Monterrey: Digital health applications will begin to dominate the market over traditional hardware devices with new and innovative, diagnostics treatments and therapies leveraging cloud, AI and real-world data. FDA trends over the next 5 to 10 years will move towards harmonization to reduce complexity and improve ease of use. The reduce wait times the FDA will continue to extend devices in the break-through designation and rely on the use certification bodies or 3rd party FDA reviewers like BeanStock Ventures.
Where do you see Jama Software fitting in as the product development landscape evolves, and what can our customers expect as 2023 approaches?
De Los Santos: When properly configured and coupled with a simple design control process, Jama Connect significantly reduces the documentation burden for our customers. In the same way that a good source code management system facilitates code reuse, Jama Connect facilitates re-use of requirements, test cases, and risk documentation. There have been some recent improvements to the Jama Connect that I’ve been requesting since I was a Jama Software customer. I hope people take time to take advantage of them.
Shawnnah Monterrey – CEO, Beanstock Ventures
20+ years’ experience in the medical industry, Shawnnah Monterrey knows a thing or two about guiding innovative products to market.

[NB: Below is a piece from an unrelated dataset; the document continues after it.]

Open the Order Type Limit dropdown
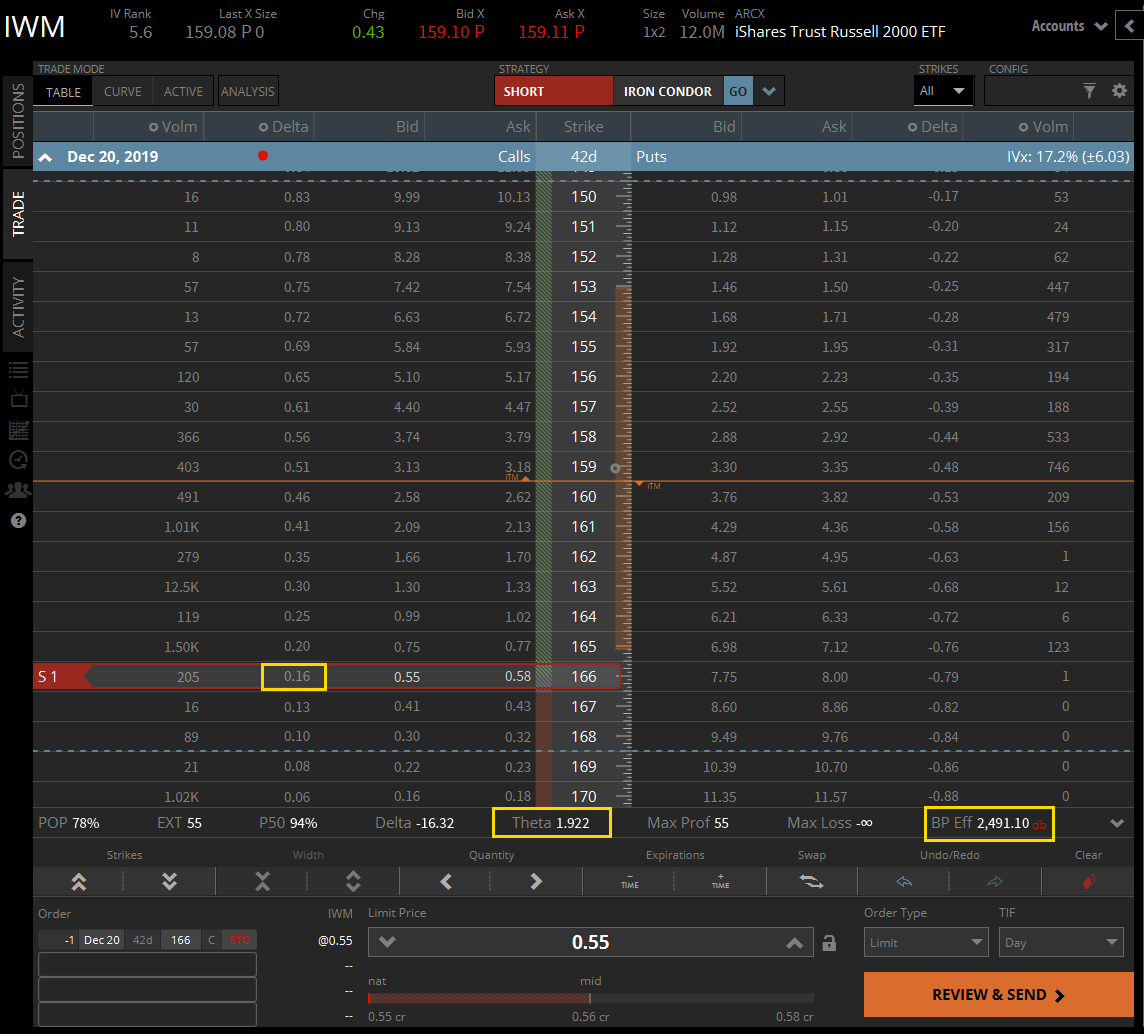1144x1034 pixels. point(926,943)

Prior to founding BeanStock Ventures, she obtained a bachelor’s degree in computer science from the University of California, San Diego and an executive MBA from San Diego State University, then went on to hold product development management positions across numerous global firms, including Illumina, Invetech, Medtronic and Carl Zeiss Meditec. Through this work, she continued to develop a passion for innovation in medical devices, life sciences, and biotechnology.
BeanStock Ventures is 1 of 9 FDA-accredited Third Party Review Organizations globally which provides software development and regulatory compliance products and services to minimize complexity, and reduce cost and time to market of innovative medical devices.
BeanStock Ventures has over 140 years of combined experience in software development for the healthcare and life science space.
Michelle Wu – Principal Consultant at Michelle Wu Consulting
Michelle Wu is a senior leader with 20 years of experience in the medical device and life sciences industries with roles in executive leadership, product and process development, manufacturing, and quality. Michelle has a history of successful medical device product development, strategic planning and execution, building teams, process evolution, and managing organizational change. She values a collaborative and diverse, equitable, and inclusive environment, believing that diverse perspectives lead to the best ideas, more cohesive teams, and better results.
Ivan Ma has nearly two decades of experience in the medical device industry holding leadership and design positions spanning a wide range of medical devices; from single use devices and active implantables to complex surgical robotic systems. Ivan specializes in bringing early phase projects through development in preparation for FDA submission and human use by introducing balanced discipline to an inherently chaotic process.
Vincent Balgos currently leads the Medical Solution at Jama Software. Prior to joining Jama Software, he worked in the medical device / IVD industry for over 17 years with roles in systems engineering, product development and project management. Vincent has successful history in launching new products to the global regulated market, and is experienced in product development, risk management, quality systems, and medical device regulations.
Romer De Los Santos
Romer De Los Santos has been developing software and firmware in the medical device industry since 1999. He is proud to have been involved in the development of a wide variety of medical devices including insulin infusion pumps, continuous glucose sensors, solid state mobile SPECT cameras, sequencers, liquid handling robots, and various IVD assays. He’s served in the roles of software developer, product owner, scrum master, internal auditor, systems engineer, software project lead, core team leader, and technical product manager before joining Jama Software as a senior consultant this past February.